Saved entries
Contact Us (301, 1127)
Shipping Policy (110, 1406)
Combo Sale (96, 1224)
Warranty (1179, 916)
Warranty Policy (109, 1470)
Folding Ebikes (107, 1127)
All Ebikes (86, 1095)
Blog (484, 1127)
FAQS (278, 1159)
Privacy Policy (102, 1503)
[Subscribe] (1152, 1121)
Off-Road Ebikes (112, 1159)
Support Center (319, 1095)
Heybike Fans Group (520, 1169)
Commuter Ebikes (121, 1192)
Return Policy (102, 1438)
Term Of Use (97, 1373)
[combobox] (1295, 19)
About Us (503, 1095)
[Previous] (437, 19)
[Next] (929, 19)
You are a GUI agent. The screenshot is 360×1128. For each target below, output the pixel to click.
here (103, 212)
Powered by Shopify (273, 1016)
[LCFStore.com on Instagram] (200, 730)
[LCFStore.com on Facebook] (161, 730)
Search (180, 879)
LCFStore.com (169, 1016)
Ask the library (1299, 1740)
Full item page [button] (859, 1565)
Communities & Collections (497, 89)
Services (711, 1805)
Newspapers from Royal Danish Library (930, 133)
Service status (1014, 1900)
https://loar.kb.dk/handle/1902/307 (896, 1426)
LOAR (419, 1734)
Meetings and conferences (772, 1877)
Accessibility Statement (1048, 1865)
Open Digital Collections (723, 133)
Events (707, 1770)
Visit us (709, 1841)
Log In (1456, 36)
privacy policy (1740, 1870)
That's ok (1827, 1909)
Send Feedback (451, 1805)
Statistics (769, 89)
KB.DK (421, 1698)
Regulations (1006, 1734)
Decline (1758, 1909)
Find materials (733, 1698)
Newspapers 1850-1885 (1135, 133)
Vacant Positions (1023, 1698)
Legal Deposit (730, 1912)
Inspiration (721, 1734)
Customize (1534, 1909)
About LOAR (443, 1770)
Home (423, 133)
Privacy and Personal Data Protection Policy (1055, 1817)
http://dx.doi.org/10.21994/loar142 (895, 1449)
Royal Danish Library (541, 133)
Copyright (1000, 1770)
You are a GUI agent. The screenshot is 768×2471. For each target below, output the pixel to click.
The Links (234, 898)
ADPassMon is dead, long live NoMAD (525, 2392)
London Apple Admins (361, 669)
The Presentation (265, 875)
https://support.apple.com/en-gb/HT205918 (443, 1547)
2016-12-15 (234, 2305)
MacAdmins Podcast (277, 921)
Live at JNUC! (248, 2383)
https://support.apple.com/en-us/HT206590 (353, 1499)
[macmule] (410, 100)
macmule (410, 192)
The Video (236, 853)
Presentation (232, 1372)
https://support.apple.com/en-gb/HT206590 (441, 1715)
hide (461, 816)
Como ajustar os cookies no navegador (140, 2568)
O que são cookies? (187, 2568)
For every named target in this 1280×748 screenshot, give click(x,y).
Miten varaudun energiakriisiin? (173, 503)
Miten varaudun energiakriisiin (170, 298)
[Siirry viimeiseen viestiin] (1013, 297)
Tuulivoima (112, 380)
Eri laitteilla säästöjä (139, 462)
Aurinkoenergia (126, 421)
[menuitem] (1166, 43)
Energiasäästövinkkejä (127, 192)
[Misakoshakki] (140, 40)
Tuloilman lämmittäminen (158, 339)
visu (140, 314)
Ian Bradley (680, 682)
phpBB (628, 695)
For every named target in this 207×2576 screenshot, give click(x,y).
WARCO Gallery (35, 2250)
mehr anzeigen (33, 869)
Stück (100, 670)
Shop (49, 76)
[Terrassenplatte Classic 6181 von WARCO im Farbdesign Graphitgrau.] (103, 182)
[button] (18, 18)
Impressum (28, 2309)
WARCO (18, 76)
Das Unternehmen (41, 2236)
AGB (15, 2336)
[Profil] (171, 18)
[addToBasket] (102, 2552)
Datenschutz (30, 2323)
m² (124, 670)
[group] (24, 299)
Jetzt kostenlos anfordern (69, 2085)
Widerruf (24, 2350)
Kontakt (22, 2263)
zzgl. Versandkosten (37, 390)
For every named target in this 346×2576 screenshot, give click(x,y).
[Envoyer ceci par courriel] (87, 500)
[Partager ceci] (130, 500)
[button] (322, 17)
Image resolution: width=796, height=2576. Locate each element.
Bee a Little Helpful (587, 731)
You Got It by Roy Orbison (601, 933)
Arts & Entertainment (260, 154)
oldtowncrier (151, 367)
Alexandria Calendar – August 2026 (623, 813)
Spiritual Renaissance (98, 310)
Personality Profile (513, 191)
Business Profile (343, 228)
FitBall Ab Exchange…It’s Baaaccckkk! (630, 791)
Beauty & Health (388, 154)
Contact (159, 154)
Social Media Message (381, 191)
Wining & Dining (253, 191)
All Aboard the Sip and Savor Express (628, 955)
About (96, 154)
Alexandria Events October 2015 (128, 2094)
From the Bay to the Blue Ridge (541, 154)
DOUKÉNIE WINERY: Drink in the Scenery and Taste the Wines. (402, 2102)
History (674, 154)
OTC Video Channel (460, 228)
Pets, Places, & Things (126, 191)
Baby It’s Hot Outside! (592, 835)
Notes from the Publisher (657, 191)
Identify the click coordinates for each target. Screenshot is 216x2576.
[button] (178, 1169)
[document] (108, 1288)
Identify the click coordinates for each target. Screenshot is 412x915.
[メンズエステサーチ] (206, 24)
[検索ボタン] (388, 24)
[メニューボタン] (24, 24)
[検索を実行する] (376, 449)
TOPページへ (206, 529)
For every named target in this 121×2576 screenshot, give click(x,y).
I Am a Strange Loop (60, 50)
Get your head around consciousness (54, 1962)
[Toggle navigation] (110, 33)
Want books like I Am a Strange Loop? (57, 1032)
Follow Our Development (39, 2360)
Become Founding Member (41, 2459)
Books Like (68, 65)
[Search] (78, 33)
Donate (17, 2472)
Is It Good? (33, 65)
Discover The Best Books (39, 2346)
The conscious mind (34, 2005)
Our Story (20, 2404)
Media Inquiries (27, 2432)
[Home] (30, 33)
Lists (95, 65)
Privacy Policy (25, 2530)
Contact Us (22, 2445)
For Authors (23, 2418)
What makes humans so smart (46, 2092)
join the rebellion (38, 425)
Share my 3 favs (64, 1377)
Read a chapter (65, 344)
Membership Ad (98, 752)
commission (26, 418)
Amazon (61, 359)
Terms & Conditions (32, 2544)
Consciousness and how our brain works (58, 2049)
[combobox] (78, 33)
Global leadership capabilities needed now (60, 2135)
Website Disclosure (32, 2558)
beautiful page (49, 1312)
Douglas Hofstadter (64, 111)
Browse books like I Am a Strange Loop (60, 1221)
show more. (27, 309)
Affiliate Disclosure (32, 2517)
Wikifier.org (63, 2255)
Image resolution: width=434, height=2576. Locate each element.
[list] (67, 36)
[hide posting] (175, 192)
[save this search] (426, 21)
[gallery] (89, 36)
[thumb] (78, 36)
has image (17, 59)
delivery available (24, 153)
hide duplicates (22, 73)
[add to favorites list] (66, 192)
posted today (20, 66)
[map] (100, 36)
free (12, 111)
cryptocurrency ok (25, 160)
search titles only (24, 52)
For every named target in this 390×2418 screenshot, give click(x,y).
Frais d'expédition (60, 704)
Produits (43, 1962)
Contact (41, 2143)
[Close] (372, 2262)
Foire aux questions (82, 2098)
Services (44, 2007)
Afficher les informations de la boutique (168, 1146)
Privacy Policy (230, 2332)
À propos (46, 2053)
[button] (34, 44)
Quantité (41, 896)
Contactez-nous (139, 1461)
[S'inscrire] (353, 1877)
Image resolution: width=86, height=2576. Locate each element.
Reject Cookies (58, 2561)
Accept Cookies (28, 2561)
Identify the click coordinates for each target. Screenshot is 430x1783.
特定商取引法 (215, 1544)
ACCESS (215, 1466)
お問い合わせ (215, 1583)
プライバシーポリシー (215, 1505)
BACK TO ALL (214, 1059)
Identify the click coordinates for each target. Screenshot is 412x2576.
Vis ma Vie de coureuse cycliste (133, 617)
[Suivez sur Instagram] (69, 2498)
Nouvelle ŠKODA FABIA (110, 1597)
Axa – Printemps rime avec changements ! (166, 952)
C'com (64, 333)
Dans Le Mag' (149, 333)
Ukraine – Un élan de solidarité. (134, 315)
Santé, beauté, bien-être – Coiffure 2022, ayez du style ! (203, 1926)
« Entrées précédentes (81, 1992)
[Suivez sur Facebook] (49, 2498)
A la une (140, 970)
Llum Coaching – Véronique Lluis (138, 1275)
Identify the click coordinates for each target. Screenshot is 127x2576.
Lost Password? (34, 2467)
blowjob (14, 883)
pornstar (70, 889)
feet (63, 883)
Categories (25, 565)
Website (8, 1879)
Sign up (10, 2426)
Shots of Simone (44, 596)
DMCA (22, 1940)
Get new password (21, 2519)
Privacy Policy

** PROBLEM DETAILS **
Starting at the first line of the records above, please copy each line exactly until you reach the line containing "Powered by Shopify (273, 1016)". Include that line and stop there.

** SOLVED EXERCISE **
Contact Us (301, 1127)
Shipping Policy (110, 1406)
Combo Sale (96, 1224)
Warranty (1179, 916)
Warranty Policy (109, 1470)
Folding Ebikes (107, 1127)
All Ebikes (86, 1095)
Blog (484, 1127)
FAQS (278, 1159)
Privacy Policy (102, 1503)
[Subscribe] (1152, 1121)
Off-Road Ebikes (112, 1159)
Support Center (319, 1095)
Heybike Fans Group (520, 1169)
Commuter Ebikes (121, 1192)
Return Policy (102, 1438)
Term Of Use (97, 1373)
[combobox] (1295, 19)
About Us (503, 1095)
[Previous] (437, 19)
[Next] (929, 19)
You are a GUI agent. The screenshot is 360×1128. For each target below, output the pixel to click.
here (103, 212)
Powered by Shopify (273, 1016)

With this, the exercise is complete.